The same dynamics are at work in Hampden, the Baltimore neighborhood where I live. The divide between old Hampden and new Hampden is so clear that it pretty much goes unmentioned. Old timers drink at Zissimo’s. Newcomers drink at Golden West, or Holy Frijoles, or 13.5% Wine Bar. Old timers buy coffee at Royal Farms or 7-11. Newcomers buy it at Common Ground or Spro. (There is no Starbucks here. The newcomers value local over corporate enterprise.) Old timers send their children to the local public school or the Catholic school a few blocks away. Newcomers? Historically, they move or pony up for private school. These days, they attempt to start charter schools or enter the charter school lottery. Now a growing group is doing what my husband and I are doing – work to make the neighborhood public school a top choice for every family zoned for it.

About a year ago I sat down on my couch and drew up a mission for an organization that was already beginning to take shape on its own. I called it Wham!, an abbreviated mash-up of Wyman Park and Hampden, two neighborhoods with lots of newcomer parents of infants and toddlers. Our first event was a playground clean-up with the principal. We’ve become regular contributors to our community organizations’ respective newsletters on the school’s behalf. We’ve connected with current parents at the school and catalyzed a move to get every conceivable volunteer opportunity at Hampden Elementary/Middle School #55 loaded up on the Baltimore City Public Schools website. We raised some cash by running a booth at Hampdenfest. We’re putting it toward painting a gigantic U.S. map on the school playground in May. The principal has dubbed us the Pre-P.T.O.

I get lots of “good for yous” and “more power to you” when I talk to people about Wham! It’s encouraging. But we all know that what’s going on in Brooklyn right now presages the kind of friction that could be stirred up here.

We know you can’t make a cupcake without breaking some eggs. If we do this right, though, we might just get some sprinkles to go with it.

9 Comments to “If You Give a Kid a Cupcake, or Is Baltimore the New Brooklyn?”

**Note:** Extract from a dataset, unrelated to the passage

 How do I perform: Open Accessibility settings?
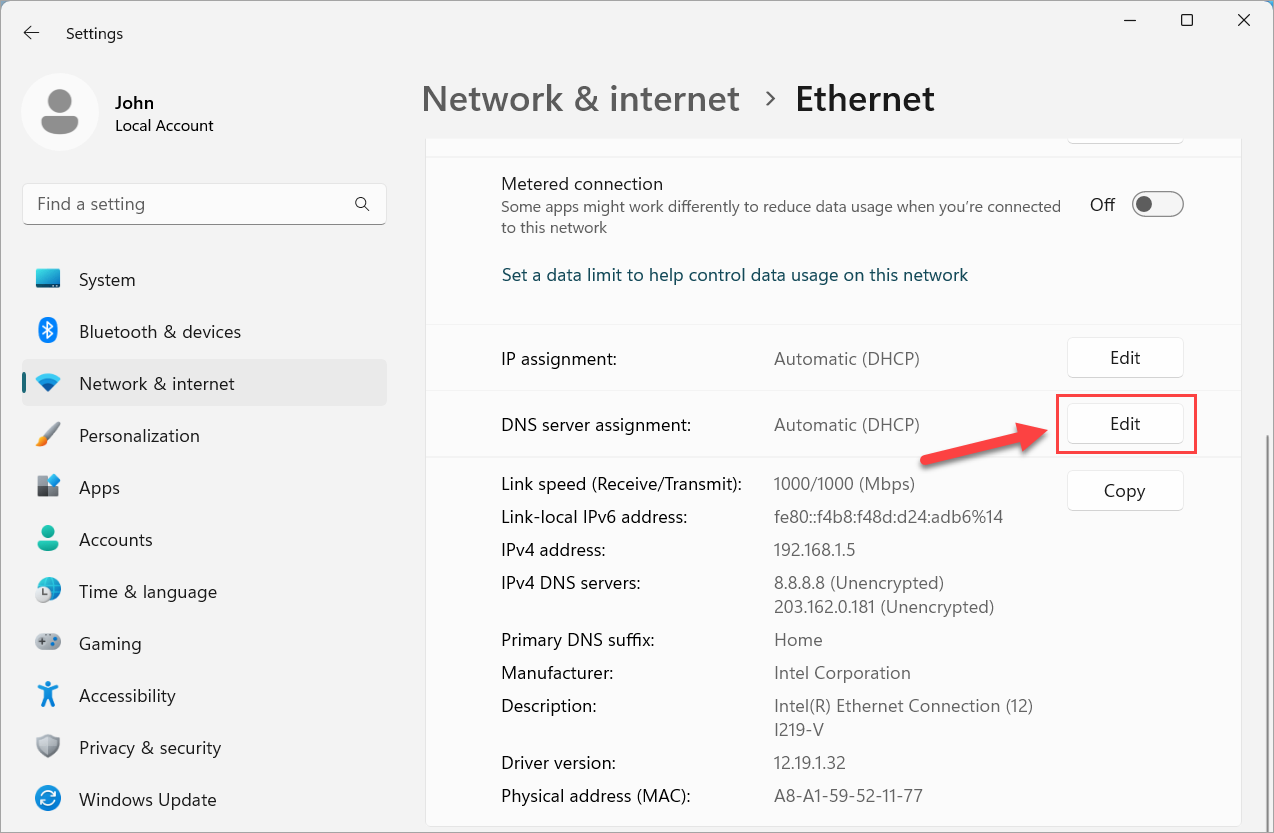point(130,695)
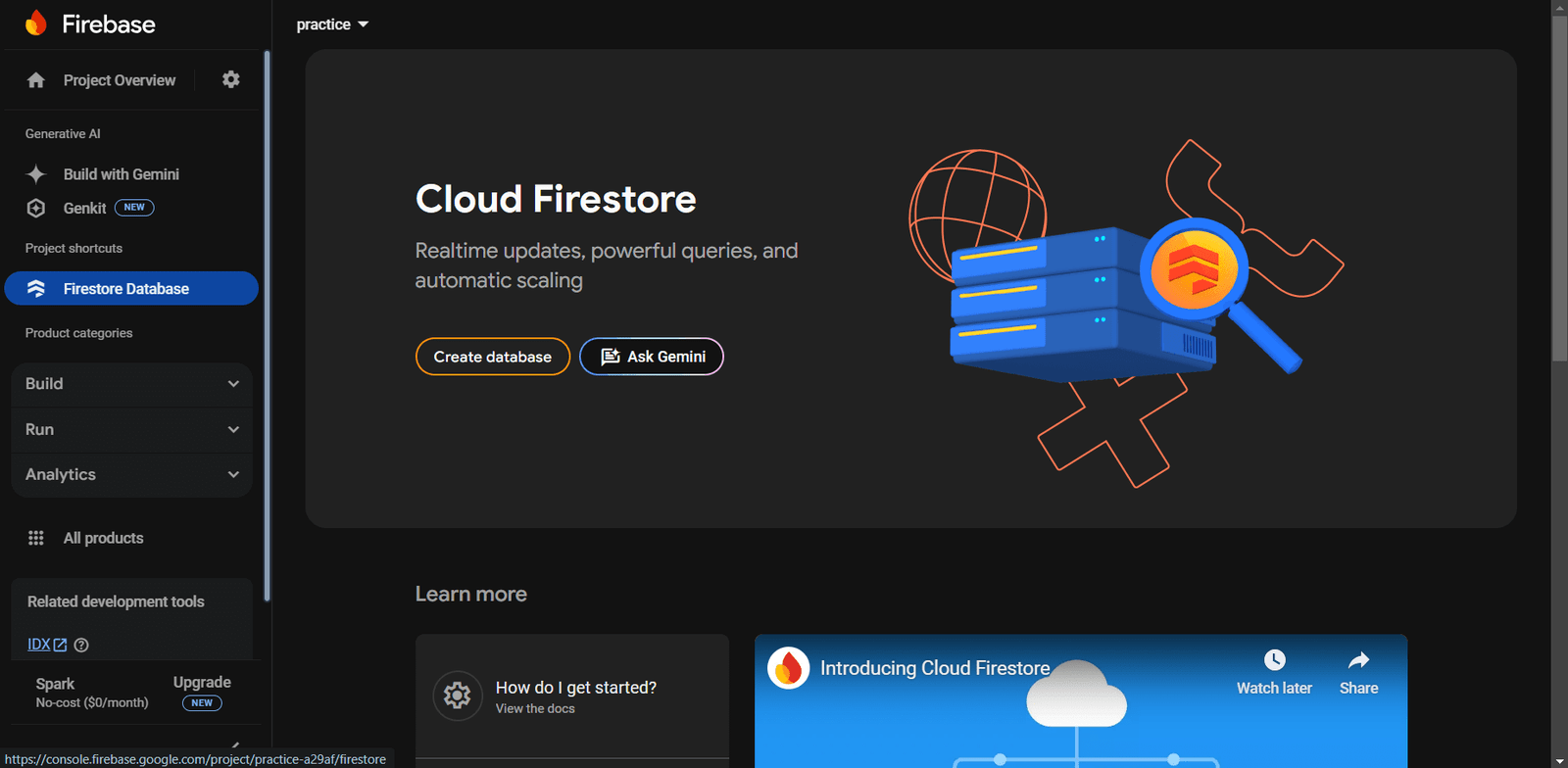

  1. I am excited to have found your blog, but I am very curious about your tone when it comes to charter schools. Are you advising across the board to improve what exists over reinventing the wheel? Each school, community, district, etc. is so different. Sometimes they need overhaul, and the limitations on public schools don’t necessarily allow for rapid change.

    I applaud your efforts to improve your school, but the commentary really must be localized to your situation. I have been trying to familiarize myself with the public schools in my area. The failing schools: Northwestern, Fallstaff, etc. in Baltimore City. There aren’t middle class families sending their kids there in significant numbers. I would support any and all measures to help these schools get on better footing to help these students succeed and turn these schools into success stories we could be proud of. But, today, if I had a child in one of those schools, where I see police cars everyday, I would get my kid in a lottery for a charter school as fast as I could.

    So, I would be careful not to discourage support for charter schools, private schools and their place as broader educational options for our kids. I support the Maryland Ed. Tax Credit specifically for these low-incomes kids that the state seems to be happy to not support because they’re not in their public school system. What is that called? reverse elitism?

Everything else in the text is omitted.